И еще. Прот. Г. Флоровского в «Путях русского богословия» писал:

«Могила и его сподвижники были откровенными и решительными западниками. Они стремились объединить русских и нерусских за единой культурной работой, в единой психологии и культуре. И та глухая, но очень напряженная борьба, которую мы все время наблюдаем вокруг всех начинаний и предприятий Могилы, означает именно эту встречу и столкновение двух религиозно-психологических и религиозно-культурных установок или ориентаций — западнической и эллино-славянской».

Стоит ли дополнительно пояснять, что Малороссия как раз и стала той пробиркой, в которой эти реактивы смешались без каких бы то ни было прогнозов на исход опыта? Что же касается Сковороды, видевшего эту встречу воочию и ежечасно, то и он не избежал ее. Вот только сама встреча оказалась в философии Сковороды совершенно иной, нежели ее схематично рисуют университетские учебники.

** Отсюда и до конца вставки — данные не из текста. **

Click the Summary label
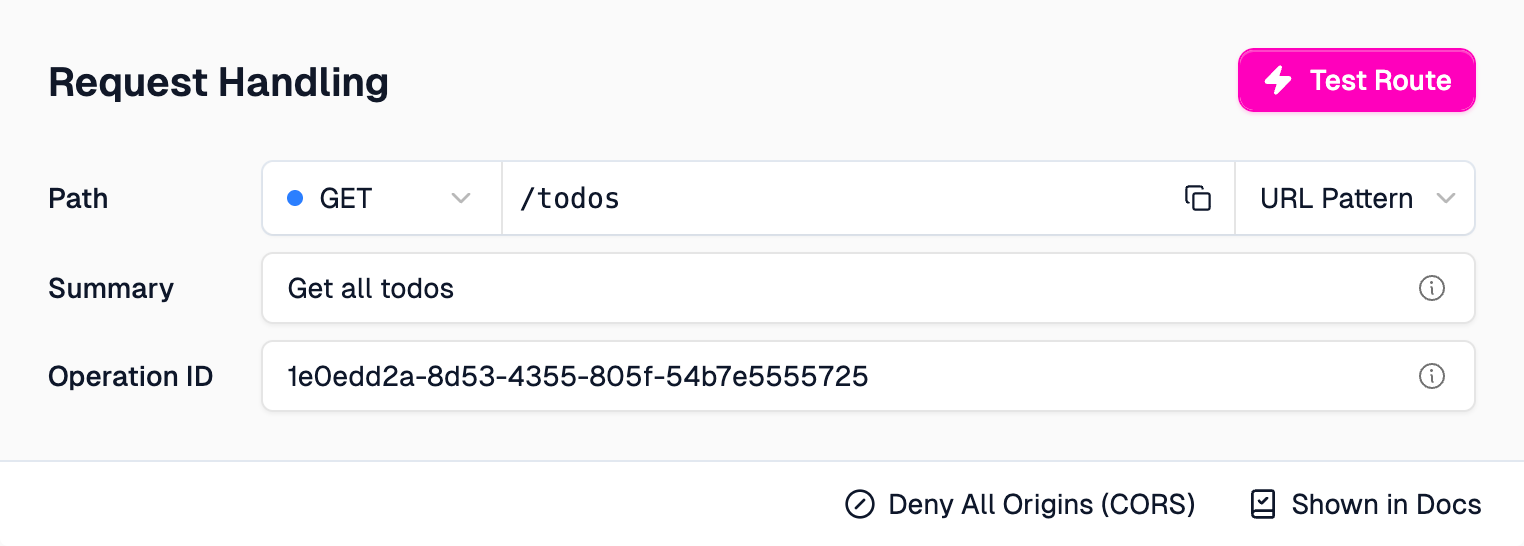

Впрочем, пока самому Григорию не до этого. Вернее, это пока является тем внешним обстоятельством, с которым приходится считаться, но осознавать — нет ни желания, ни мотивов.

Пока Григорий обильно «заправляется Альвара» — штудирует латынь по знаменитой латинской грамматике Эммануила Альвара, изучает язык под чутким руководством таких корифеев академии, как Г. Конисского и Р. Заборовского. Вообще, киевские «спудеи» весьма ценились именно как переводчики. Это и понятно, если вспомнить, как их «натаскивали». Помимо ежедневных упражнений, чтений и переводов, ученикам вменялось говорить на латыни не только в академии, но и дома. Провинившимся или неучам вешали на шею большой деревянный футляр с длинным листом бумаги и не разрешали снимать даже на ночь (Ю. Барабаш. «Знаю человека». Григорий Сковорода: Поэзия. Философия. Жизнь. М., 1989. — из редких русских источников о Сковороде эта книга является наиболее ценной).

Юный Сковорода эту деревянную метку не носил. И дело здесь меньше всего в прилежании или усидчивости. В нем жила страсть к языку, в нем обитал филолог, столь трепетный в то время и столь редкий в наше. Когда исследователь, к примеру, говорит, что та же латынь стала «органической частью не только его творчества, но и всего мироощущения», он не далек от истины — так и было.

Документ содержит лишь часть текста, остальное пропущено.